Wearable assistive robot developed to prevent falls in seniors in Singapore – Reuters

Researchers at Singapore’s Nanyang Technological University and Tan Tok Seng Hospital have created a wearable assistive robot that prevents falls and helps elderly people with physical therapy.


The Mobile Balancing Assistant (MRBA) has sensors to immediately detect loss of balance and locks onto its wearer with a harness worn around the hips. This helps users to safely get up from a sitting position and sit down from a standing position.

The device can also predict potential falls by assessing the user’s steady state in real time using machine learning and a deep-sensor camera that monitors the user’s movements.

In addition, it helps people recovering from injuries to perform rehabilitation exercises such as stepping to the side, balancing on a swing, and standing on one leg.
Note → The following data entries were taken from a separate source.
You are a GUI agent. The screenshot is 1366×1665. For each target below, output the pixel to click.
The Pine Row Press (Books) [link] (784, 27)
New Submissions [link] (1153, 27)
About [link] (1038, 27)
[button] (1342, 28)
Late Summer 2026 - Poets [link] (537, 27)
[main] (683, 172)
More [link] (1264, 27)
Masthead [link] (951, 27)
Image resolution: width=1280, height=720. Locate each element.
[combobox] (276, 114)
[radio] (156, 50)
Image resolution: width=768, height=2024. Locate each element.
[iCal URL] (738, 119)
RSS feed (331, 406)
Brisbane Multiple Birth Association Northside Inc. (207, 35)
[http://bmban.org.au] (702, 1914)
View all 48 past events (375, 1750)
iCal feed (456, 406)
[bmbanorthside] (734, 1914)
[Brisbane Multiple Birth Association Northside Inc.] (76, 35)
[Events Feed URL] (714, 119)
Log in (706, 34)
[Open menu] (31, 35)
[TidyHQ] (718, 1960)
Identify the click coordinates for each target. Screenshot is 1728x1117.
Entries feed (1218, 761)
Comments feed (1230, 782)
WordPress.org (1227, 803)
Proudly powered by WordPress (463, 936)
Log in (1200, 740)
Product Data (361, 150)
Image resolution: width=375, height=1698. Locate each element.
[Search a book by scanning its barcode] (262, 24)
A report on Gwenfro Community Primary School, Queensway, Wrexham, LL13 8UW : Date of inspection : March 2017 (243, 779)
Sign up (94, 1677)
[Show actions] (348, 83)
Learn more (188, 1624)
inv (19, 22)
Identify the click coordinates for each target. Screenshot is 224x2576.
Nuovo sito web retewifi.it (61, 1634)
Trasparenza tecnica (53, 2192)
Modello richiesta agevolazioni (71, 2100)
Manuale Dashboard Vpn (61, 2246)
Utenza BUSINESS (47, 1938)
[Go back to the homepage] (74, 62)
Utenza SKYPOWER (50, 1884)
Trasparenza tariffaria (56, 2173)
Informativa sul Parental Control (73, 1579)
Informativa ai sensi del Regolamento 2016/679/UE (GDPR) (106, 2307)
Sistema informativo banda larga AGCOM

According to the press release, the MRBA comes in three models: one designed for users weighing up to 80kg, another for people weighing up to 120kg, and a third for more flexible movements.

The assistive robot was tested on 29 participants, including patients with stroke, traumatic brain injury, and spinal cord injury, for three days each. In tests, the MRBA has been successful in helping them sit, stand, and walk, as well as helping them with specific tasks such as fetching water. No falls were recorded during testing.

The research team plans to expand their study and recruit 71 additional participants from rehab centers to create a home and community use case for robots.

In addition to securing four MRBA patents, they are also working closely with industry partners to commercialize the technology by next year. The team has already shown interest in adopting this technology from home care providers Ninkatec and Home Place.

“In the near future, we hope to see the MRBA upgrade to an industrial prototype with a software data platform that will prepare it for commercialization,” added Karen Chua, co-development leader of the MRBA and assistant professor at NTU Lee. Kong Chian School of Medicine.


Falls happen in the elderly because the ability to maintain balance decreases with age. According to the World Health Organization, it is the second leading cause of injury death in the world. In Singapore, falls account for 40% of these deaths.

The MRBA was designed to help people with reduced or limited mobility perform everyday tasks such as getting in and out of elevators, opening doors, getting dressed, and performing simple kitchen tasks, among others.

It may also promote independent living and aging, said Ang Wei Teh, an assistant professor in NTU’s School of Mechanical and Aerospace Engineering who oversaw the development of the technology.


Fall detection technology has evolved from pendants worn around the neck, to wearables that can be worn on the wrist and hips, and even to sensors attached to the walls of a room.

Late last year, Amazon partnered with Vayyar and an assistive technology service to add fall detection to your Alexa Together service. The new feature comes with wall-mounted fall detection sensors to complement the SkyAngelCare pendants worn by users.

Last June, the Australian wearable device developer Spacetalk has also introduced fall detection in its LIFE smartwatch for the elderly. Its smartwatch now includes smart accelerometer and gyroscope sensors that continuously record the user’s movement, speed, and altitude to improve fall detection accuracy.